What the exercise asks :: Your job is to retype the records exactly while dropping every picture.

[Source records]
──────────────────────────────

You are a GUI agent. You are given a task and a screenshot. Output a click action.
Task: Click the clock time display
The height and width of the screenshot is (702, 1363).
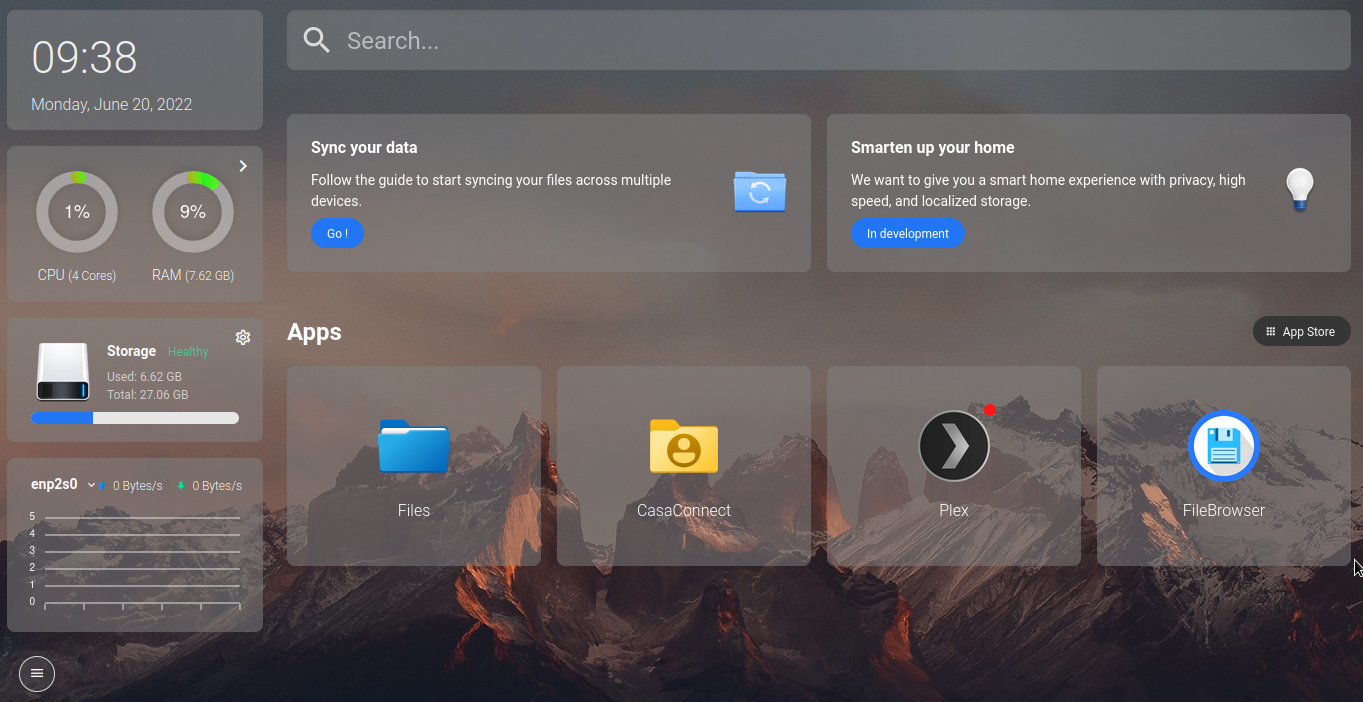pos(85,58)
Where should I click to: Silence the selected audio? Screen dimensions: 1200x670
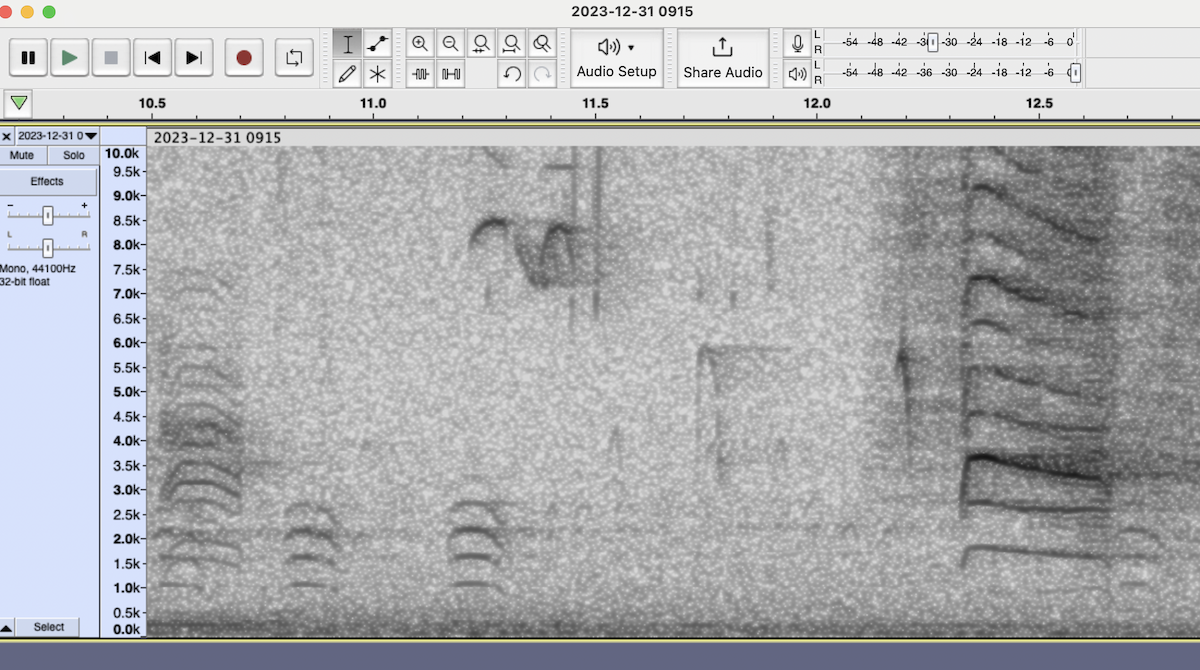click(x=451, y=74)
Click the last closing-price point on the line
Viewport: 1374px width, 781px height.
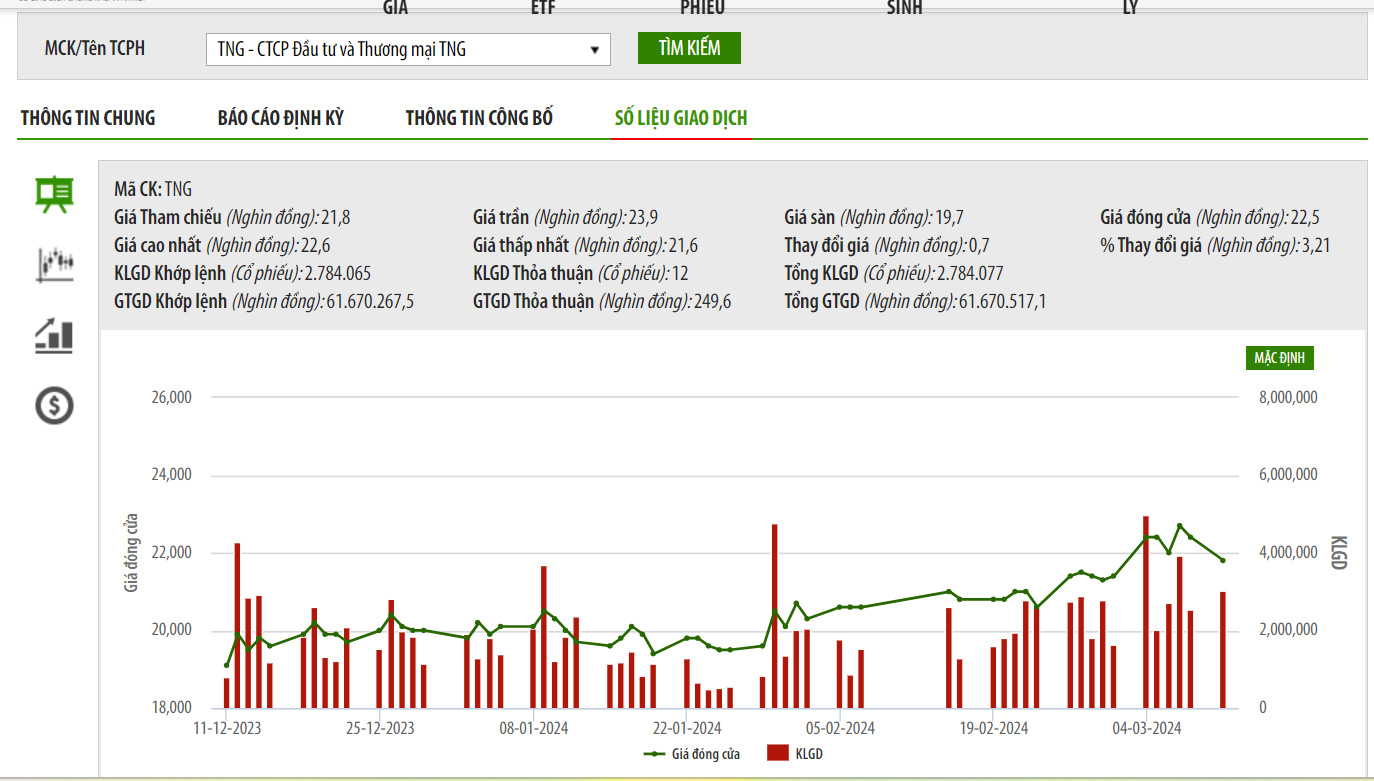click(1222, 560)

──────────────────────────────

Solved problem ::
You are a GUI agent. You are given a task and a screenshot. Output a click action.
Task: Click the clock time display
The height and width of the screenshot is (702, 1363).
pos(85,58)
Where should I click to: Silence the selected audio? Screen dimensions: 1200x670
click(x=451, y=74)
Click the last closing-price point on the line
Viewport: 1374px width, 781px height.
click(1222, 560)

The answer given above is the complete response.